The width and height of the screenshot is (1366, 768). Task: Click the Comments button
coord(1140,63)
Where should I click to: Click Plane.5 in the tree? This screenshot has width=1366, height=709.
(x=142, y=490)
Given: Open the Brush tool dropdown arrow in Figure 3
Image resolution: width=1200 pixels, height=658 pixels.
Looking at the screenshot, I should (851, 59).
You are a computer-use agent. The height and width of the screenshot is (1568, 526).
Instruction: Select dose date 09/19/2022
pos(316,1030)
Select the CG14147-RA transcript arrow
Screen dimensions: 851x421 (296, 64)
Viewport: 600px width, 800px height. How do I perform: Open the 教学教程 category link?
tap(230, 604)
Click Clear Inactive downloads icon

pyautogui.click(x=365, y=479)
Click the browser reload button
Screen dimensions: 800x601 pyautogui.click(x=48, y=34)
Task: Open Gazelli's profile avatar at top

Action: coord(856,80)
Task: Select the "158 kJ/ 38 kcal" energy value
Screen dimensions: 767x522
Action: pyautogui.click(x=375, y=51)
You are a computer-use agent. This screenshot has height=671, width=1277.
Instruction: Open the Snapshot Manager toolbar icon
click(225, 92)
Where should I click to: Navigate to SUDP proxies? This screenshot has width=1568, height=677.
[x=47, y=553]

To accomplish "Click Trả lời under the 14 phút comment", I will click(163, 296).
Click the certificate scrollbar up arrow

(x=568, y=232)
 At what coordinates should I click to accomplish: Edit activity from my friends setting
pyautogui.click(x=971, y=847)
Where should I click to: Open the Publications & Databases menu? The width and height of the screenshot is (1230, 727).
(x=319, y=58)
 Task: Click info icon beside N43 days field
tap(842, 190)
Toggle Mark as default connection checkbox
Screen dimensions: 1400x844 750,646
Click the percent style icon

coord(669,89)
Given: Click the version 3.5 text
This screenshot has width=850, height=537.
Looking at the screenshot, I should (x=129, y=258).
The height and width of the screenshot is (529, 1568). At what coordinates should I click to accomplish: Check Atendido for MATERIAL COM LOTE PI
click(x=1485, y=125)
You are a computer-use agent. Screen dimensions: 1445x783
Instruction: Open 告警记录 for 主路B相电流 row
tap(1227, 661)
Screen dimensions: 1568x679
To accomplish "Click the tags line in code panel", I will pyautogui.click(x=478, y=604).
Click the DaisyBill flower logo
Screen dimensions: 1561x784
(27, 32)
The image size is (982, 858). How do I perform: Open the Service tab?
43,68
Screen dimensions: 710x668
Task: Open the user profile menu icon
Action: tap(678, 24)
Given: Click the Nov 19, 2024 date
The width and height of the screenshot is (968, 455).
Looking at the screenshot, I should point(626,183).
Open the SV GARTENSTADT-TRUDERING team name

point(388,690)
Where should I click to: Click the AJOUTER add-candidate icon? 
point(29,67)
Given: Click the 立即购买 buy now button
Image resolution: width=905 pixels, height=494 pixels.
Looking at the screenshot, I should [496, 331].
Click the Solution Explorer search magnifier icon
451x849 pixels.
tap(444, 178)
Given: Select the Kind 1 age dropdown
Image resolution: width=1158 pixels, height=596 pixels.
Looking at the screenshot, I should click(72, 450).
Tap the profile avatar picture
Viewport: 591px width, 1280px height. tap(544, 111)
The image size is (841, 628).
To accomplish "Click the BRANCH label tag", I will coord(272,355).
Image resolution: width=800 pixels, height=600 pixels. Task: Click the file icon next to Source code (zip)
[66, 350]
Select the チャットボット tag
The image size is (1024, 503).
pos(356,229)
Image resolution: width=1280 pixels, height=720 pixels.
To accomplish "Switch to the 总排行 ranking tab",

# # # # #

- _Exercise directions_
For the string "will", give the number of lines in the records that contain it and nothing besides.

- _Response box_
3